===== FRAGMENTO PROPORCIONADO

Progresistas, socialistas y revolucionarios

En un reciente artículo del mes de julio titulado «Liberales, conservadores y reaccionarios» proponía clarificar los conceptos de liberal, conservador y reaccionario que, al menos nominalmente, se sitúan en la derecha política. Ahora propongo echar un vistazo a conceptos casi simétricos en la orilla izquierda del torrente social y así componer el cuadro general en el que se desarrolla nuestro drama político. En ese artículo se definía el liberalismo como un programa que no se completaba en la derecha por que se imponían las pulsiones conservadoras y reaccionarias. Es decir, porque, en una suerte de sinécdoque política, se tomaba la parte por el todo dándole el nombre de «liberal» al parcial liberalismo económico o libertarismo. En efecto, si el liberalismo tiene tres dimensiones: la económica, la política y la social, en la derecha es la dimensión económica la que prevalece fundamentalmente.

Es en la orilla izquierda donde el liberalismo integral completa su programa con su dimensión social (divorcio, aborto, eutanasia, matrimonio igualitario, feminismo…). Los actores de este liberalismo se autodenominan progresistas. El progresista es, esencialmente, el liberal de izquierdas que, en esta época, comparte con el liberal de derechas su amor por la libertad política. Así el programa liberal se cumple plenamente del siguiente curioso modo: en la derecha con la dimensión económica, en la izquierda con la dimensión social y, en ambos lados, con la dimensión política, es decir, como democracia.

==========
===== DATOS PROPORCIONADOS

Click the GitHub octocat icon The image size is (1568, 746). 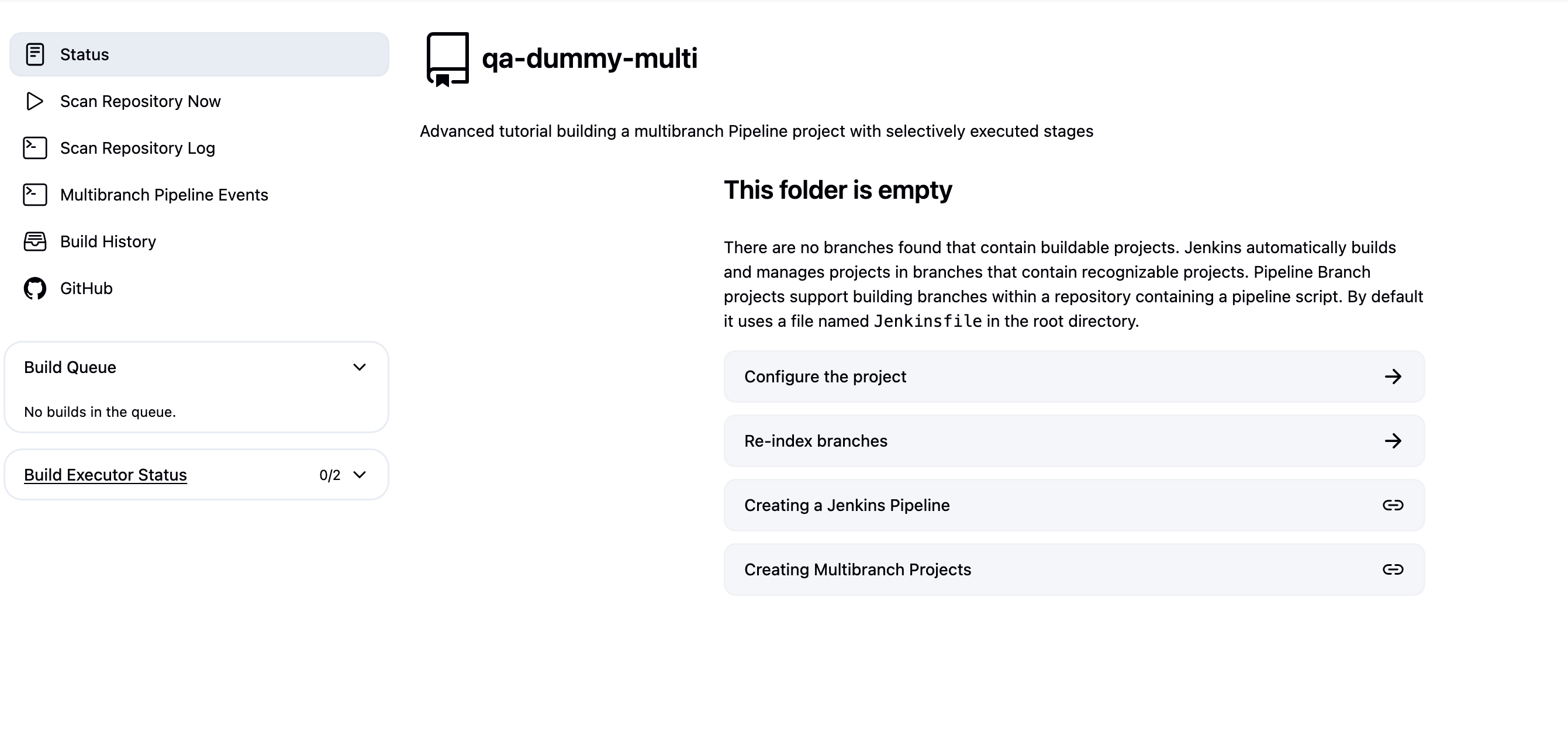34,288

==========

TU TAREA: Prolonga el fragmento sobre progresistas, socialistas y revolucionarios desde su última oración.

RESPUESTA:
El socialismo proporciona el espíritu que dota a la izquierda de sus rasgos más reconocibles; del mismo modo que el liberalismo económico impregna a toda la derecha. En efecto, no se es de izquierdas si no se proclama algún grado de igualdad económica, del mismo modo que no se es plenamente de derechas si no se postula la libertad económica. El progresismo es también marca de la izquierda, pero no basta si no va acompañado de una actitud adversa al liberalismo económico. Es decir, si no va acompañado de una vocación clara de un uso social de la riqueza; por eso, se constata que el socialismo y el progresismo conectan entre sí con naturalidad, del mismo modo que lo hacen el conservador y el liberal económico por considerar ambos que la propiedad privada es el principio de toda libertad.

Si el socialismo es, fundamentalmente, una propuesta adversaria del liberalismo económico, tanto en una versión moderada como libertaria, o extrema como anarco-liberal que postula el estado mínimo, simétricamente, el conservadurismo es adversario de las opciones progresistas, al menos en su versión radical anarco-progresista — que propone un  constructivismo extremo, que se traduce en propuestas como que no hay diferencias de sexo o en que todo está contaminado por la represión patriarcal—. Ejemplos de lo aquí planteado es el caso de la ley “sí es sí” propuesta por los liberales de izquierdas (progresistas) o en las propuestas de bajadas de impuestos de los liberales de derechas (libertarios). En efecto, los progresistas plantean una ley menos punitiva que horroriza a los conservadores y los libertarios proponen un destrozo del estado social que repugna a los socialistas.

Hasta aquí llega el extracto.